Oh My Aching Neck and Shoulders!

Woman holding back in pain

Perhaps the number one reason people seek massage therapy is to help relieve pain in their neck and shoulders. There are several muscles that comprise this region: scalenes, splenii, trapezius, and many more. Today we are going to look at the mighty levator scapula, so called because it elevates our scapulae, or shoulder blades. It also is responsible for neck rotation to the left and right (checking traffic during a lane change), as well as craning our ear to our shoulder (aka, lateral flexion, as in holding the telephone while still typing on the keyboard - you've never done that, have you?).

Levator scapula is a mighty beast, and literally, a pain in the neck. It's because we're upright and forward-facing individuals - this causes chronic tightness in the neck and shoulder area, particularly when we are sitting still for most of the day. So, it's safe to say that this muscle is supposed to be tight. In fact, the only time I've felt one completely lax is on an individual who was in a really bad car accident.

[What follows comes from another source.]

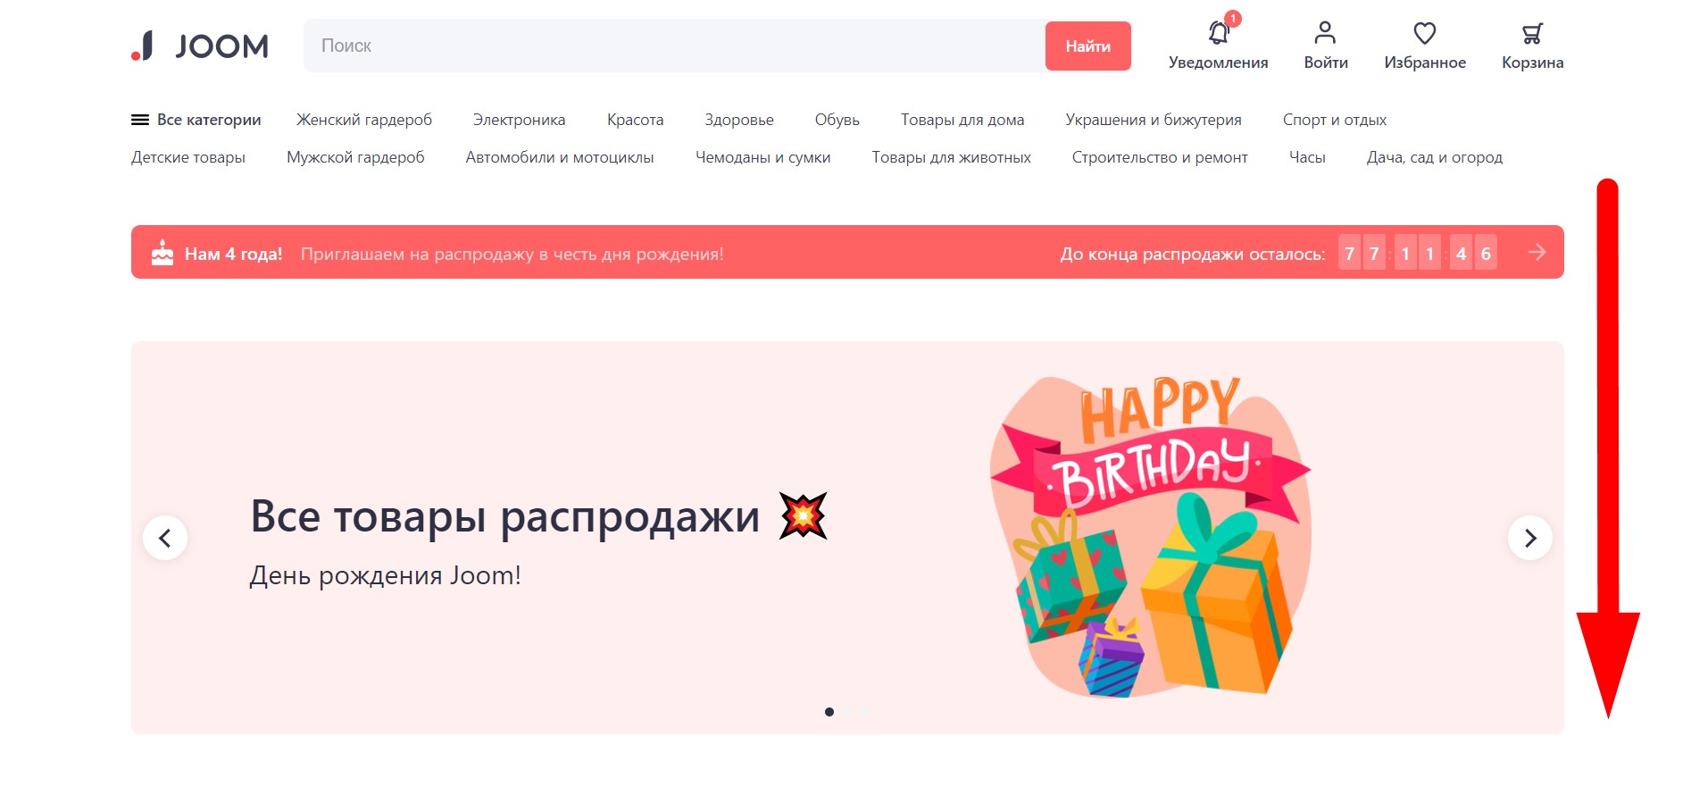Show previous carousel slide with left chevron
Screen dimensions: 1691x787
165,538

That said, the muscles surrounding levator scapula generally should not be chronically tight, and since the upper back/shoulder area is poorly vascularized (has a proportionately low blood supply in relation to other body parts), when something does tighten up, we notice it rather quickly. Since we use our neck quite a bit to turn our heads, or talk on the phone, check the blind spot in traffic, look down and see if we can find our toes, etc., these muscles get used a lot, and occasionally, some will "stick" or adhere together in small parts. Think of these adhesions as traffic jams - blood supply slows down, oxygen can't get in, and CO2 can't get out, among other things.

Listen to your mother to keep your neck and shoulder pain to a minimum! Good posture is a priceless and very affordable way to keep pain at bay. Those of us who sit at a computer all day are prone to having chronically rolled shoulders and a bit of a hunch back - be conscious about sitting up straight! A good way to do this without remembering is to replace your chair with a stability ball - it forces you to keep moving and is excellent for building and keeping a strong core (weak cores can contribute to most back pain). And remember, massage therapy helps loosen up adhesions and helps muscle fibers align properly, and more importantly, it helps you feel your best!